• [REQUIRED TASKS]
(a) Edit the point cloud coding excerpt by repeating it from "The coding schemes determined" through "cloud or the coded bitstream of the point cloud.", inclusive, with "decision threshold" replaced by "selection threshold".
(b) In the point cloud coding excerpt, what setting of ptn_residual_divide_flag[k] makes the fourth coding scheme the one used in the kth direction?
(c) Condense the paragraph of the point cloud coding excerpt that begins "The coder side sets scheme setting information" into a shorter version that keeps its main facts.

• [TEXT TO READ]
--- Begin ---

The coding schemes determined by setting the decision threshold are written in a form of the scheme setting information in the coding parameter set of the point cloud or the coded bitstream of the point cloud.
When different coding schemes are used for the to-be-coded point in the K directions, the determining coding schemes of a to-be-coded point in the point cloud in K directions based on the coding data of the point cloud includes but is not limited to any one of the following:
The coder side and the decoder side consider by default that different coding schemes are used in the K directions. In some embodiments, the coding data includes default setting information, the default setting information being set by default by the decoder side and the coder side. In this case, based on the default setting information, it is determined that a default coding scheme is used for the to-be-coded point in the K directions. If the default setting information indicates that the coding schemes in the K directions are different, different default coding schemes are used for the to-be-coded point in different directions of the K directions. In some embodiments, the default setting information further indicates a default coding scheme. For example, the default setting information indicates that the coding schemes in the K directions (for example, the x-direction, the y-direction, and the z-direction) are different, and a coding scheme of the to-be-coded point in the x-direction is the first coding scheme, a coding scheme of the to-be-coded point in the y-direction is the second coding scheme, and a coding scheme of the to-be-coded point in the z-direction is the third coding scheme.
The coder side sets scheme setting information to determine the coding schemes, the scheme setting information being written in the coding parameter set or the coded bitstream of the point cloud. In some embodiments, the coding data includes scheme setting information. In this case, if the to-be-coded point has one piece of scheme setting information in each of the K directions, it is determined that different coding schemes are used for the to-be-coded point in the K directions, and a coding scheme of the to-be-coded point in each direction is determined based on the scheme setting information of the to-be-coded point in each direction.
A kai direction of the K directions is used as an example. Scheme setting information of the to-be-coded point in the kth direction includes either or both of a residual division flag field (ptn_residual_divide_flag[k]) and a number-of-occupied-bits division flag field (ptn_numbits_divide_flag[k]), k being a positive integer less than or equal to K. The determining a coding scheme of the to-be-coded point in each direction based on the scheme setting information of the to-be-coded point in each direction includes:
When the scheme setting information includes the residual division flag field, and the residual division flag field of the to-be-coded point in the kth direction is set to a target value (for example, the target value is 1) (for example, when ptn_residual_divide_flag[k] is set to 1), it is determined that a coding scheme of the to-be-coded point in the kth direction is the first coding scheme. When the residual division flag field of the to-be-coded point in the kth direction is set to a reference value (for example, the reference value is 0) (for example, when ptn_residual_divide_flag[k] is set to 0), it is determined that the coding scheme of the to-be-coded point in the kth direction is the fourth coding scheme.

--- End ---

• [DATA EXCERPT]

--- Begin ---

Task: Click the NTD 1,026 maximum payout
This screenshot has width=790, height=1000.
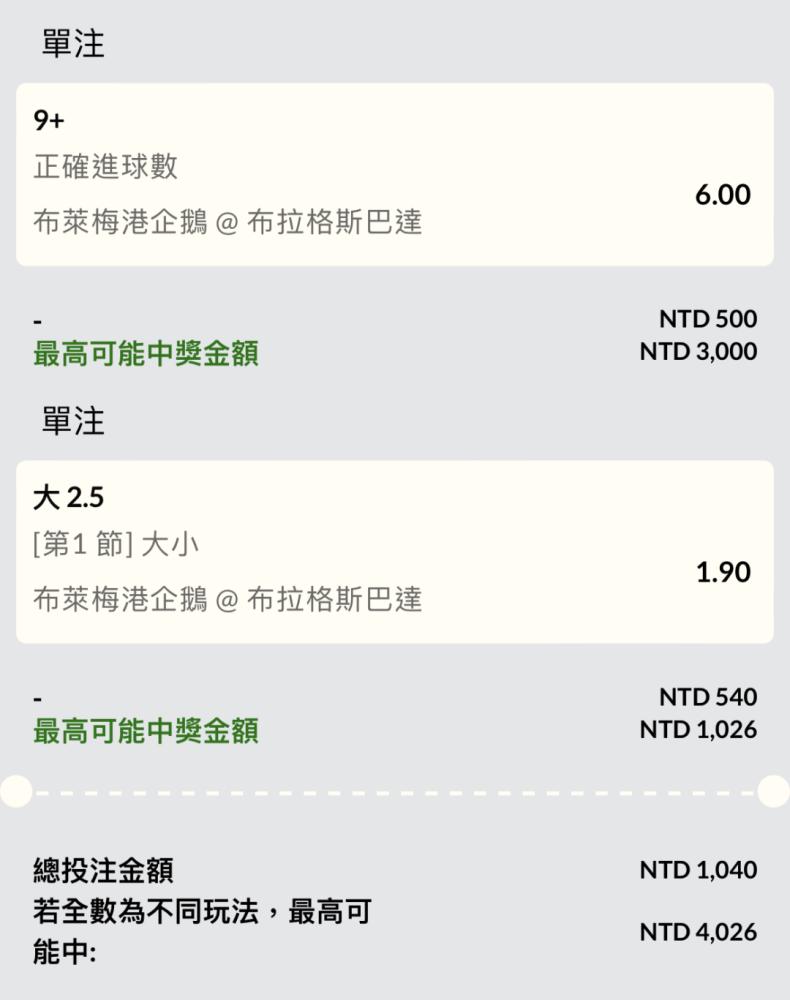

--- End ---

• [SOLUTIONS]
(a)
The coding schemes determined by setting the selection threshold are written in a form of the scheme setting information in the coding parameter set of the point cloud or the coded bitstream of the point cloud.

(b) It is set to the reference value, given as 0 in the example.

(c) The coder side determines the coding schemes through scheme setting information, which it writes into the coding parameter set or the coded bitstream of the point cloud. When the to-be-coded point has its own scheme setting information in each of the K directions, different coding schemes apply in those directions. The scheme for each direction is then determined from that direction's information.